De graven van Maurice en Philippe Rousseau

Tot slot,... Vier 16 jarige soldaten zouden sneuvelen in Normandië. Ook op deze begraafplaats, in Plot IVA, Rij E, Graf 1, is een steen te vinden van zo'n jonge knul, waaronder het lichaam ligt van Robert 'Bobby' Edward Johns. Robert werd geboren in 1927 in Portsmouth. Door te liegen over zijn leeftijd wist hij zich, op 14 jarige leeftijd, aan te sluiten in het Britse leger en zou dienen bij het Parachute Regiment. In januari 1944 voltooide hij zijn spring cursus, waarbij het volgende commentaar bijgeschreven werd: 'Youngest pupil on course, but best performer'. Vervolgens werd Robert opgenomen bij het 13th (2/4 South Lancashire) Battalion, A Company. Op 23 juli 1944 werd Robert Johns door een Duitse scherpschutter gedood, ter hoogte van Le Mesnil. Na zijn dood kwam Lt. Jack Watson erachter dat Robert, een stevige uit de kluiten gewassen jongen, gelogen had over zijn leeftijd. Hij werd slechts 16 jaar oud.

Robert 'Bobby' Johns,
He died as he lived
fearlessly

'Bobby' Johns is de enige 16 jarige op de begraafplaats van Ranville. Op de Canadese begraafplaats van Bretteville-sur-Laize liggen twee 16 jarige Canadezen, Gerard Dore en Roy.F. Taylor. De vierde 16 jarige, Jack Banks, ligt op Jerusalem War Cemetery, Chouain.

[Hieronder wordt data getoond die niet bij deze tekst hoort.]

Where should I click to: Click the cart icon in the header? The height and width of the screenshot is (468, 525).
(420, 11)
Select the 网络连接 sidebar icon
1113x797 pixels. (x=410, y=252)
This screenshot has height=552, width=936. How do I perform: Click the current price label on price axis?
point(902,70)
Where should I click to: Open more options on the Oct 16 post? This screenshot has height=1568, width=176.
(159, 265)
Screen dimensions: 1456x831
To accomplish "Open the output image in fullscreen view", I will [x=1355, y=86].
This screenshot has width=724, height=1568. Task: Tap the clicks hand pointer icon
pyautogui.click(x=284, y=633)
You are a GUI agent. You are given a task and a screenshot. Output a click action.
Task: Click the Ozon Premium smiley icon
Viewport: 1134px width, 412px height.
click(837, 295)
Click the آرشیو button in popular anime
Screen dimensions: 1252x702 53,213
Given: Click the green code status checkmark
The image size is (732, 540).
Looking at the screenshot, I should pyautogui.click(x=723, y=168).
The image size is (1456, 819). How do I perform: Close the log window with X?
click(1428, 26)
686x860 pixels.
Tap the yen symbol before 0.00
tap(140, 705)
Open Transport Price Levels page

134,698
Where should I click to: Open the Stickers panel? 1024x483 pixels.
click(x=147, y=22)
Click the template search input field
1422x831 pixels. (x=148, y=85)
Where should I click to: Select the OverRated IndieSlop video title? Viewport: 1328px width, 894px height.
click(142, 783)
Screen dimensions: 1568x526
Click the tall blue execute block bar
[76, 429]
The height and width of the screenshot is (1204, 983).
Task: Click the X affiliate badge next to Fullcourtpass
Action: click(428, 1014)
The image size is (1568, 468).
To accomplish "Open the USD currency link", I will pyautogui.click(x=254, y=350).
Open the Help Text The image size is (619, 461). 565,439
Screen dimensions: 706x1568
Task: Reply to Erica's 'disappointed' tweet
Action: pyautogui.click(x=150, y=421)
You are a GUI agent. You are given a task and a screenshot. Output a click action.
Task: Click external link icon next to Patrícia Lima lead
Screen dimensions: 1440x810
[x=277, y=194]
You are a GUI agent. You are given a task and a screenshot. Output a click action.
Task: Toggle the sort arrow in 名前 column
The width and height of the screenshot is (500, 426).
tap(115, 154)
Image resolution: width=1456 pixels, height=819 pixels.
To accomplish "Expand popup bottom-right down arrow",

Naast deze jonge 'Bobby' Johns liggen er op de begraafplaats van Ranville 2.065 Britten, 76 Canadezen, 3 Nieuw-Zeelanders en 2 Australiërs. Tevens zijn hier 90 niet geïdentificeerde soldaten ter aarde besteld, en 323 Duitse omgekomen militairen. Ook vijf Fransen, 1 Belg en 1 Pool vonden hier een laatste rustplaats.